Assim lemos, a este respeito, nas Doutrinas celestes:
“O Senhor atrai para Si o homem que, pela liberdade, quer segui-Lo, mas não pode atrair ninguém que não O quer seguir, porque o Senhor opera de tal maneira com o homem que este pode segui-Lo como se por si mesmo. Assim, o Senhor influi na liberdade do homem, e isto Ele faz por causa da recepção e implantação da verdade e do homem com homem, por conseguinte, por causa da reforma e regeneração”. (AE 864)
Tudo o que uma pessoa recebe livremente, por sua própria vontade, passa a ser parte de sua natureza e sua vida.  Para que receba a vida do céu, isto é, o influxo celeste de amor e verdade, ela tem, por isso, que receber esse influxo dentro de sua vontade e seu entendimento, caso contrário a vida do céu lhe seria imposta, uma vida estranha na qual ela não se sentiria à vontade. Assim, a operação do Senhor só pode atuar com a cooperação do homem. O poder Divino só pode operar na força humana. Desta maneira, a liberdade é preservada e a vida do céu, com todas as bem-aventuranças, pode ser recebida pelo homem como se fosse a sua própria vida.
É por isso que a Palavra diz: “Esforçai-vos, e Ele fortalecerá o vosso coração”. Nessa operação combinada, a parte do homem é mínima, comparada à parte feita por Deus. O esforço que o homem tem de fazer é relativamente insignificante, comparado ao poder ou força que o Senhor influi nesse esforço. Mas, embora seja uma parte diminuta esse esforço quase nulo, é essencial que ele exista, para que o Senhor opere, pois aí está o livre-arbítrio e a recepção da vida celeste.
“Esforçai-vos”. É como se a Palavra estivesse dizendo a cada um de nós: “Esforça-te”, de algum modo, para saíres das redes que tu mesmo armaste para teus pés, com tuas pretensões tolas e teus conceitos errôneos. E, para fazer esse esforço, basta que examines teus pensamentos mais ocultos, comparando-os com a doutrina Divina que tens ouvido da Palavra.
“Esforça-te” para não te entregares de novo ao prazer das tuas cobiças, às seduções do mundo e da tua carne. Basta que, da próxima vez que fores tentado pelos infernos, lembres de dizer: “Quero isto, e tendo para isto, mas, como é um pecado contra Deus, não o farei”.

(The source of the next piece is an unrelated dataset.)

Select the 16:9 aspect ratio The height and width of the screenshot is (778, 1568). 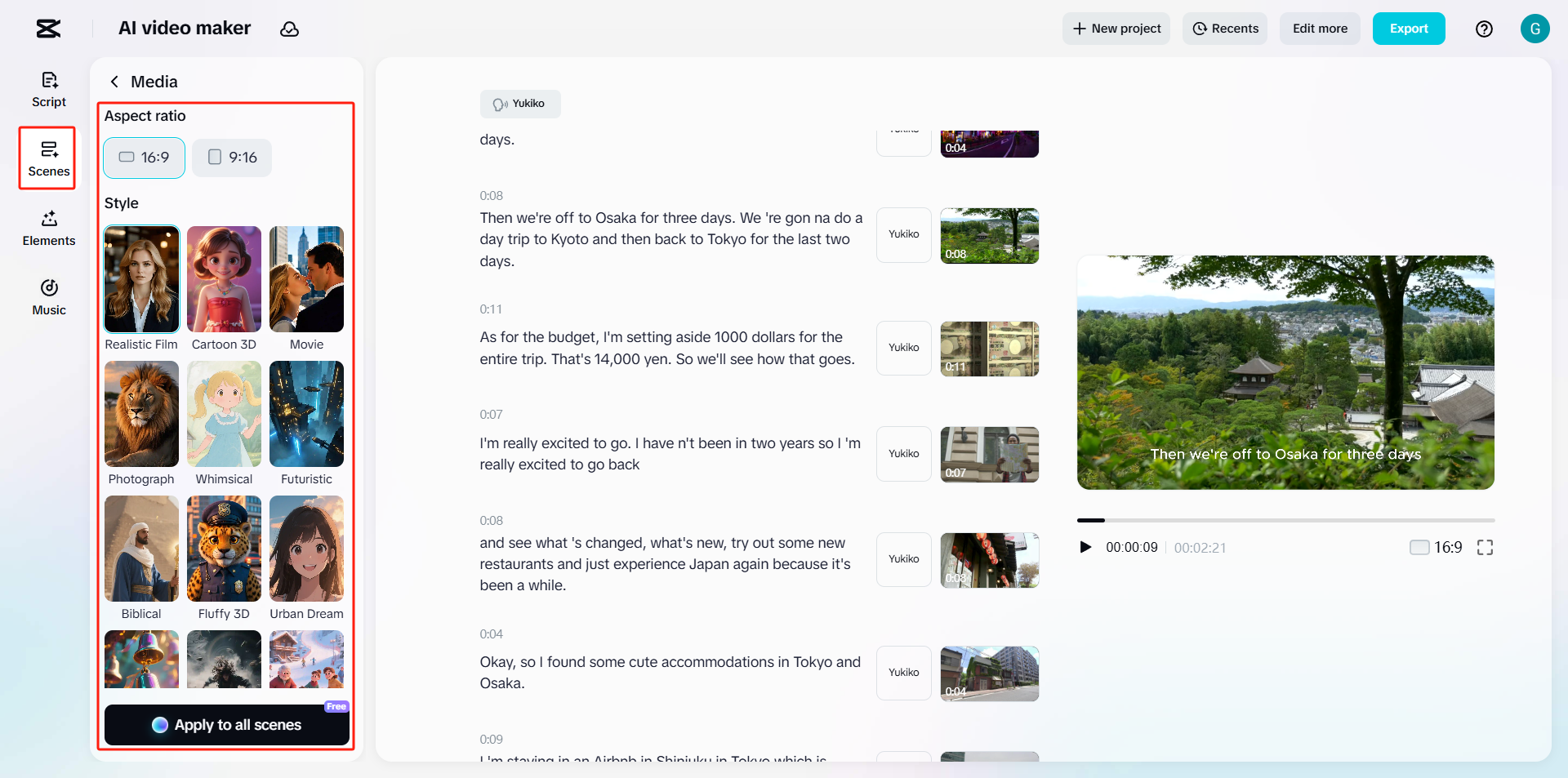coord(144,158)
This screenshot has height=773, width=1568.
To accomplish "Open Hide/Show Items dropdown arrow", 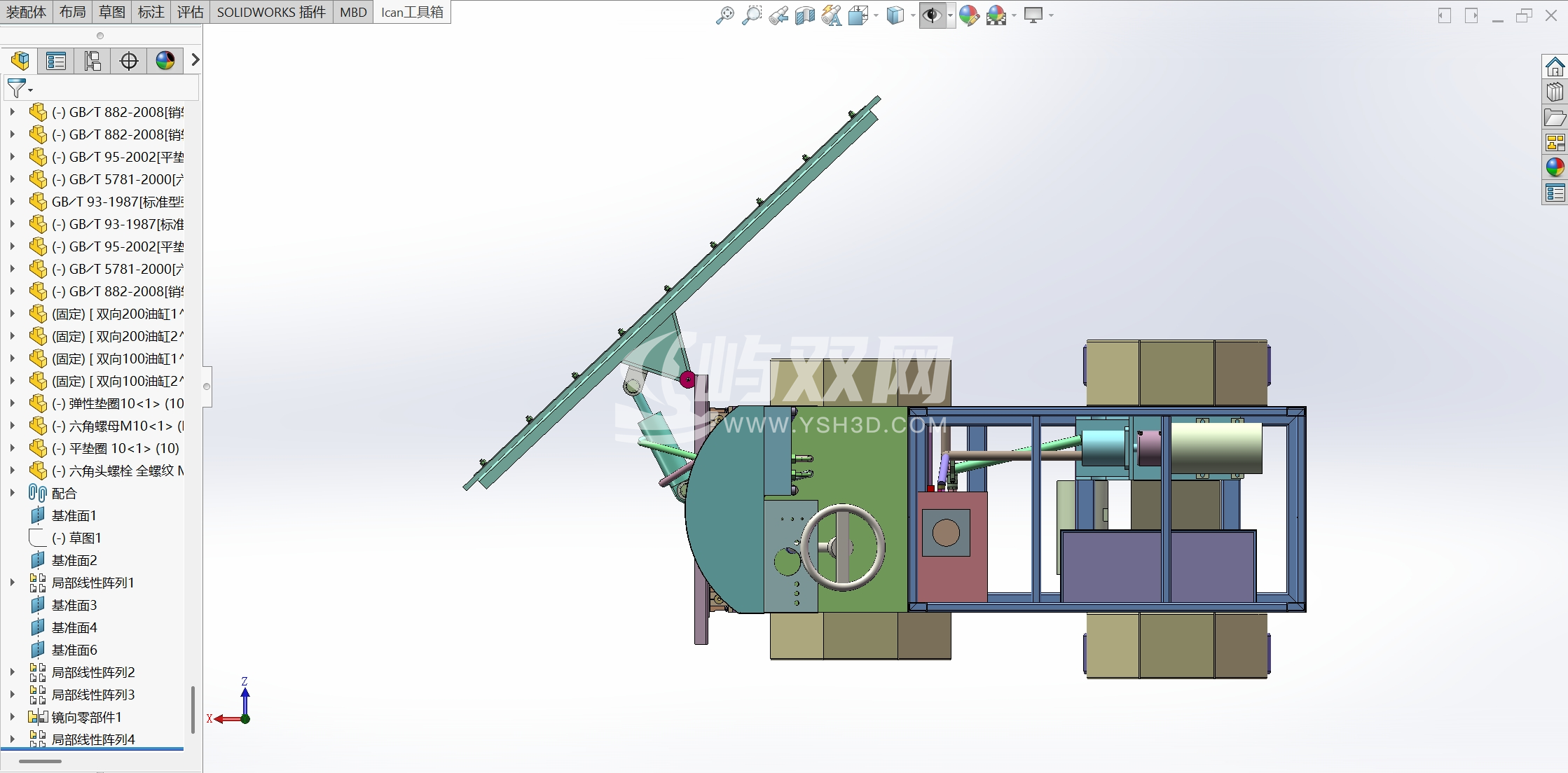I will click(x=950, y=15).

“Esforça-te” para não te deixares levar pelo vazio, pela falta de sentido de tua vida, e assim pelo abatimento e pela tristeza. Para afugentares esses pensamentos infernais, basta que te lembres sempre de que foste criado para um uso determinado, e teu lugar está reservado por Deus, os frutos de teu trabalho foram previstos e são desejáveis. E teu lugar ficará vazio se não atenderes ao chamado amoroso de teu Deus.
“Esforça-te” para não te deixares dominar pela soberba e pela sensação falsa de próprio poder. Basta que te lembres que, na verdade, nenhum poder tens, e todo poder, toda honra e toda glória pertencem a Deus, só. Se te despojares das ilusões de tua riqueza ilusória, poderá receber todos os dons que Deus concede aos que buscam dEle as riquezas do céu.
“Esforçai-vos”. Nosso papel é fazer todo esforço possível, como se a força fosse criada dentro de nosso peito, para dar o primeiro passo, talvez o mais importante, de uma longa caminhada. Ou se estivermos no caminho, aquele passo a mais, além do ponto onde normalmente paramos, aquele esforço a mais onde nossos braços habitualmente pendem cansados. É encontrar meios, dentro de nossa fé e confiança, para ter um pouco mais de resistência ao pecado, um pouco mais de firmeza quanto à verdade, um pouco mais de intransigência quanto ao que é justo, um pouco mais de boa vontade e tolerância para com nossos irmãos, tão fracos e desanimados como nós mesmos.
Se fizermos isso, se conseguirmos encontrar força para levantar, por pouco que seja, de nossa prostração, o Senhor poderá, em nosso auxílio, influir com todo Seu poder, através de todo o poder de legiões angélicas que estão ao nosso lado, o tempo todo, aguardando o momento de se aliarem a nós, de lutarem nossas lutas e nos auxiliar a que alcancemos a nossa vitória. “Esforçai-vos, e ele fortalecerá o vosso coração, vós todos que esperais no SENHOR”. Amém.